I do not wish to deprecate the influence of missions rightly conducted, but the toleration by the missionaries of kafir law (which through the help of your Society and others and of every honest man in the colony they were quite strong enough to have upset) has had this lamentable effect that many mission stations are centers of corruption.
It is impossible to go into all particulars by letter but as examples of bad faith in missionaries, I may mention that in answer to the first letter I wrote to the papers, on the subjects of exemption the Revd [Tyler?] said ‘well do I remember the joy with which I hailed that law (law 28 1865) xxx I wish to inform your correspondence that it was translated repeatedly and carefully by the tongues of their teachers and guides and they obtained a clear understanding of it.’ Now from 1865 to 1868 Mr Tyler was the editor of a paper called the ‘Ikwezi’ published in the kafir language for circulation among the Makolwa. Not only did he not publish one word about law 28 1865 in this paper (a natural medium one would say for translating repeatedly and carefully) but though there was an active correspondence going on among the kafir contributors to the paper on the subject of Ukulobolisa and missionaries contributed several papers urging them not to continue the practice, yet when they wrote saying, how then can we make the marriages of our children legal? You know they are not legal without it? Instead of replying, you can come under the common law of the colony, they said, you should all make up your minds when you all say you want to leave it off and ask us to help you, this the government will not refuse you.
Another missionary talking with me said he had 300 men ready to forsake kafir law.
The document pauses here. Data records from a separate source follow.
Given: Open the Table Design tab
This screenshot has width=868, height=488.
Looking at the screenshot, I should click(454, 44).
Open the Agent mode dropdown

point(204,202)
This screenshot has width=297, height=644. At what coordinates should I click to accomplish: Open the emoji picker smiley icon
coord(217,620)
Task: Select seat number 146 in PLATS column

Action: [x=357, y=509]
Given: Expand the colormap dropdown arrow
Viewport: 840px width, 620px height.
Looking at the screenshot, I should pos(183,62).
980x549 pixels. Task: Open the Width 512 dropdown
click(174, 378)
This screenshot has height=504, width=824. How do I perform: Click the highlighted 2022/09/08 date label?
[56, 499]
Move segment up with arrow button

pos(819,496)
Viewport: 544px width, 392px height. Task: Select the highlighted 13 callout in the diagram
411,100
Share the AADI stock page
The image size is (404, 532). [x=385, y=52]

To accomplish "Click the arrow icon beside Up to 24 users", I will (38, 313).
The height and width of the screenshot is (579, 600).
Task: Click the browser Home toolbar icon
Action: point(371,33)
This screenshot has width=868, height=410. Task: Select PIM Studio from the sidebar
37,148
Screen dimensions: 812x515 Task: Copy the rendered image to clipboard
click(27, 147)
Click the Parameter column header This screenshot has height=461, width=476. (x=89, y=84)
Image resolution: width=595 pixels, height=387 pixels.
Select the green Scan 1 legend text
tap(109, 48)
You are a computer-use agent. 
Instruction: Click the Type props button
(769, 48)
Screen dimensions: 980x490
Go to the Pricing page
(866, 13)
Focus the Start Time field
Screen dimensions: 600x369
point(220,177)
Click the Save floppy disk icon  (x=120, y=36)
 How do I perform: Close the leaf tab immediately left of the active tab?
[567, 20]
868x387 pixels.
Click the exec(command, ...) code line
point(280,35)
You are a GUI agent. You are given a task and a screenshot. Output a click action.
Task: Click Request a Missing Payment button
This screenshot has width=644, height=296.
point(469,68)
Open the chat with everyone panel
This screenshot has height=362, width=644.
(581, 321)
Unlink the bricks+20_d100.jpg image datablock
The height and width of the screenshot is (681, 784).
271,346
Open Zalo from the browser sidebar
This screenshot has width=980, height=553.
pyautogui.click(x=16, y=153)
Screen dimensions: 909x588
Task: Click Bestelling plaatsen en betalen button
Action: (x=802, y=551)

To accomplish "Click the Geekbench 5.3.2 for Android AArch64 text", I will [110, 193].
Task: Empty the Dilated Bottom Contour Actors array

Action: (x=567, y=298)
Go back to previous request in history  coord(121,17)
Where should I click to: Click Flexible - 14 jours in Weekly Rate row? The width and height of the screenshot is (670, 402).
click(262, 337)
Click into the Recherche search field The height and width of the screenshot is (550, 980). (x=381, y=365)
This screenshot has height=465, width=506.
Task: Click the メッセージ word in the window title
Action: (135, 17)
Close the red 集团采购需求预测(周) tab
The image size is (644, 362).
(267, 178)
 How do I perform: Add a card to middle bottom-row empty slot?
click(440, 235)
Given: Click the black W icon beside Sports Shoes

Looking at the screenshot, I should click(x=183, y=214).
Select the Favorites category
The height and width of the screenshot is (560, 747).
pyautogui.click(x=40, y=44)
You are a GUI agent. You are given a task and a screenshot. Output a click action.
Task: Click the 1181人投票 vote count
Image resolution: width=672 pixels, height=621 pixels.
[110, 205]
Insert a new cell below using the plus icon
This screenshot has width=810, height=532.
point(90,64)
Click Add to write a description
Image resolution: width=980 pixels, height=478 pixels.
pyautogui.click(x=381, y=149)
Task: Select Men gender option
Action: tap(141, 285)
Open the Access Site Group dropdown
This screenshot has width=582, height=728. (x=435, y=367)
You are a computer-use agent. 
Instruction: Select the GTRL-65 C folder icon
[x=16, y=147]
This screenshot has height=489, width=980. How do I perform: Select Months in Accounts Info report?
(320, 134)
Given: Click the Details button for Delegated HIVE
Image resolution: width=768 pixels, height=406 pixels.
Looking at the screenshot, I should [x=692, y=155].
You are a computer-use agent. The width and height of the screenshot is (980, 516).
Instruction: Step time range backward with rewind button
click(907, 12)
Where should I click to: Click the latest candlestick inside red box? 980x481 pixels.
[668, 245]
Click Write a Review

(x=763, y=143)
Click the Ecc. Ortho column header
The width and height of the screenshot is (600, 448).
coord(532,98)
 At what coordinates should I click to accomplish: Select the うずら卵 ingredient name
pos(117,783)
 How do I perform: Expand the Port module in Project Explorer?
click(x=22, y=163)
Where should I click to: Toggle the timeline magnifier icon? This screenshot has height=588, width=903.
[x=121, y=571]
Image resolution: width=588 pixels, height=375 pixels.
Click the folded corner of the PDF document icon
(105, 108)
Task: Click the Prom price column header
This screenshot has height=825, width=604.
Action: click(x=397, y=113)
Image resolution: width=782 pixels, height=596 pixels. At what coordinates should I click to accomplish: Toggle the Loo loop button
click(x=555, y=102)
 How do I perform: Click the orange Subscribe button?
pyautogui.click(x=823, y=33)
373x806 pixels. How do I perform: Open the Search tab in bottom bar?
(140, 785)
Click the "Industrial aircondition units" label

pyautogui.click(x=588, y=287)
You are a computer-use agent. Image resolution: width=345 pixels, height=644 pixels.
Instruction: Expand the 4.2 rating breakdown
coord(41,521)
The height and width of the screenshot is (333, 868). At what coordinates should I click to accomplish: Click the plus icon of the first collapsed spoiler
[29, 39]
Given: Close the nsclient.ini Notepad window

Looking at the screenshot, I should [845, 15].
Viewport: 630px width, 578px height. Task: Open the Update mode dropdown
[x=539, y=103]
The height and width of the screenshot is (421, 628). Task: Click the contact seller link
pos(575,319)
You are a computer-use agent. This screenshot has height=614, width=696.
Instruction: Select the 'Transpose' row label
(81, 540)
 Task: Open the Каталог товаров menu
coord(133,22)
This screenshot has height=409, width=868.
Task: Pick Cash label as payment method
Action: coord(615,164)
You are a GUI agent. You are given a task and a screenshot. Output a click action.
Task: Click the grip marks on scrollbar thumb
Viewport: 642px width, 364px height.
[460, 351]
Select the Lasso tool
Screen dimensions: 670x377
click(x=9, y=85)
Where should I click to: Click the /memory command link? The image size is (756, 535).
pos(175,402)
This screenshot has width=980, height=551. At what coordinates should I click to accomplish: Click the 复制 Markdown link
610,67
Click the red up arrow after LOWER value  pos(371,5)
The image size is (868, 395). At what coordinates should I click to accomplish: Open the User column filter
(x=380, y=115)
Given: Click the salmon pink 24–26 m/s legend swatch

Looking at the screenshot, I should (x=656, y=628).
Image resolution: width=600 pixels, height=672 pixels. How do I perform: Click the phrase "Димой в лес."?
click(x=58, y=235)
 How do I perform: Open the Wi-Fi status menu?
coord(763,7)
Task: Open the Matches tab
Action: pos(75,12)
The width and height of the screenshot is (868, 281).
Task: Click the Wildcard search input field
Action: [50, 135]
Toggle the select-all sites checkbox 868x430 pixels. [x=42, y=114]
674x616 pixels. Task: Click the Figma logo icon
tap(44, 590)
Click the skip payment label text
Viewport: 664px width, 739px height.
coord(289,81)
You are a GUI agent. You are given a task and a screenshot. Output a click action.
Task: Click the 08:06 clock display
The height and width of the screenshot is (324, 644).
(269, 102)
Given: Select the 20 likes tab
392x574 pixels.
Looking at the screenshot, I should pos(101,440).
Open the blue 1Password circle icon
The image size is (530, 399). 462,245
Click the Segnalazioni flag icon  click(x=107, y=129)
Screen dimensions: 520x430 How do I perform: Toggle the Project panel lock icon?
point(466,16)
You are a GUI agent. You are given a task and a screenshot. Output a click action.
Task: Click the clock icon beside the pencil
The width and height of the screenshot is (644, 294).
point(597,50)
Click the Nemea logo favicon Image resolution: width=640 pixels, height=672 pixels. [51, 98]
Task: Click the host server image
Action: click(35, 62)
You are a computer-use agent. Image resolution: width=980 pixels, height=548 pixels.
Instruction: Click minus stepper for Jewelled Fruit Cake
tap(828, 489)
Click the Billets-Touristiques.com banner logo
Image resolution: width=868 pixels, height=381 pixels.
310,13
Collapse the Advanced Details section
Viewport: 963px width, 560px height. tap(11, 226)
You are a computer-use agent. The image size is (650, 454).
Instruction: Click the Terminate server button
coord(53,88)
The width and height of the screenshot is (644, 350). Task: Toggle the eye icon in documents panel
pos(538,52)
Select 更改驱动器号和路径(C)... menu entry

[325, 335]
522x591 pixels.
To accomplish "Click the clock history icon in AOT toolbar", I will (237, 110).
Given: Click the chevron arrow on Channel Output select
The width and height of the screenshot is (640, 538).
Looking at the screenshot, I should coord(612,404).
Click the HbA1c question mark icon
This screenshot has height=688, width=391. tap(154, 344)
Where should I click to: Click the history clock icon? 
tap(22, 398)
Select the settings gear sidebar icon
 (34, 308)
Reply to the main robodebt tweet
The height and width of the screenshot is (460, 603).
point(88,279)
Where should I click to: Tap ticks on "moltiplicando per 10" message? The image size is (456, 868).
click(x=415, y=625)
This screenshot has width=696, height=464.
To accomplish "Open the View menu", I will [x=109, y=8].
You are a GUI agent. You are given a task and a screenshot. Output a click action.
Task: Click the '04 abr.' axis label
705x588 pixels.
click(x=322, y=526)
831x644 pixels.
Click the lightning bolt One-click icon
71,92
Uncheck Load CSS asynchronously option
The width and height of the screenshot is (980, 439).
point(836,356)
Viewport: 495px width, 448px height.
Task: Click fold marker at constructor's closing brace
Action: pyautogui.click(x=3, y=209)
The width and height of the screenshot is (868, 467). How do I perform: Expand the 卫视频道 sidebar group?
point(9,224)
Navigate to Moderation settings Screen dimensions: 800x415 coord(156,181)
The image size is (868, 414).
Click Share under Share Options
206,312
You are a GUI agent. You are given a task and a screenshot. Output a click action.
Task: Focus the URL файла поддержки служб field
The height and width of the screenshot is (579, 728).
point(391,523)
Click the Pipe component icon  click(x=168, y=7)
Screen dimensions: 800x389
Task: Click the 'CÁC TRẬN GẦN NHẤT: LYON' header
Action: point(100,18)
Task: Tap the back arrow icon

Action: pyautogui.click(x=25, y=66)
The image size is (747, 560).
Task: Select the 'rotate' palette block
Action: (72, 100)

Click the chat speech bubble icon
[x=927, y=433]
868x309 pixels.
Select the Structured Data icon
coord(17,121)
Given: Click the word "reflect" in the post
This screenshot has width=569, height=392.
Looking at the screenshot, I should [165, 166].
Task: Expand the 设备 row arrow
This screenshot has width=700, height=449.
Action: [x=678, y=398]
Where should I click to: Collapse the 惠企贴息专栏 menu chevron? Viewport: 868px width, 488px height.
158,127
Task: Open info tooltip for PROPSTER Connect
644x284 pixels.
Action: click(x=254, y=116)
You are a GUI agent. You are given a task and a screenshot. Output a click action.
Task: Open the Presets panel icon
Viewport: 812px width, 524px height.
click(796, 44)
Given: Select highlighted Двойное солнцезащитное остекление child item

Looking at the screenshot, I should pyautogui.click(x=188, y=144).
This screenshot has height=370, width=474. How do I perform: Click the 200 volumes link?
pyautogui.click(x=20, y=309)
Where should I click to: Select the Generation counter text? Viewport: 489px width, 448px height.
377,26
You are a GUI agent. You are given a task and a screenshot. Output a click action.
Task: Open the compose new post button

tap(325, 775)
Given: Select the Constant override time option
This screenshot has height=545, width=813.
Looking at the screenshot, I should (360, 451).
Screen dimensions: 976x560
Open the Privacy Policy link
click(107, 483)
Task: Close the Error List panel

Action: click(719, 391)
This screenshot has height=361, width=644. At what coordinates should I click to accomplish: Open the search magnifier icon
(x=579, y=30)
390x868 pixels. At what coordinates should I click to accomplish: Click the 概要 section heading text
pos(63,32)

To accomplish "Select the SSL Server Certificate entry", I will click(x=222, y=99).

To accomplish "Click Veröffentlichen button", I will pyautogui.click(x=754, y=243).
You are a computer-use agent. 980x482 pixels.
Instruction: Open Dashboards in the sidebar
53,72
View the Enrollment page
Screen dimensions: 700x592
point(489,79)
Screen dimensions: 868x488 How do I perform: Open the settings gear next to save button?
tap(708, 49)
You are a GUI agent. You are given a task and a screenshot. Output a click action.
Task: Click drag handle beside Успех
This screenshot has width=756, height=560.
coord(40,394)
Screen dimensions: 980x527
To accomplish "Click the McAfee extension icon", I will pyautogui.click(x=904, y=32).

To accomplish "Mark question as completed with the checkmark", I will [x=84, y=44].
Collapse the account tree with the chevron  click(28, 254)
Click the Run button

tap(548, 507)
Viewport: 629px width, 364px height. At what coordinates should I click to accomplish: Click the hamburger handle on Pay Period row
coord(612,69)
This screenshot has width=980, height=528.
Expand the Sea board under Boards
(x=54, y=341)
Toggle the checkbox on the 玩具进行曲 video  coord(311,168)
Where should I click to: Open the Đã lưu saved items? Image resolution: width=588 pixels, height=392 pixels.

I said, why not induce them all to petition at once? He replied, I should be very sorry to do so I consider law 28 1865 a bad one it gives them no protection. I asked Sir Shepstone for a better law five years ago and he promised me there should be one. On my asking him what he meant by ‘no protection’ he said, kafir law protected women better than English law will.
It appears that the missionaries’ idea of a better law is that which the Reverend Rood sketched in his essay before the missionary conference Durban May 1878.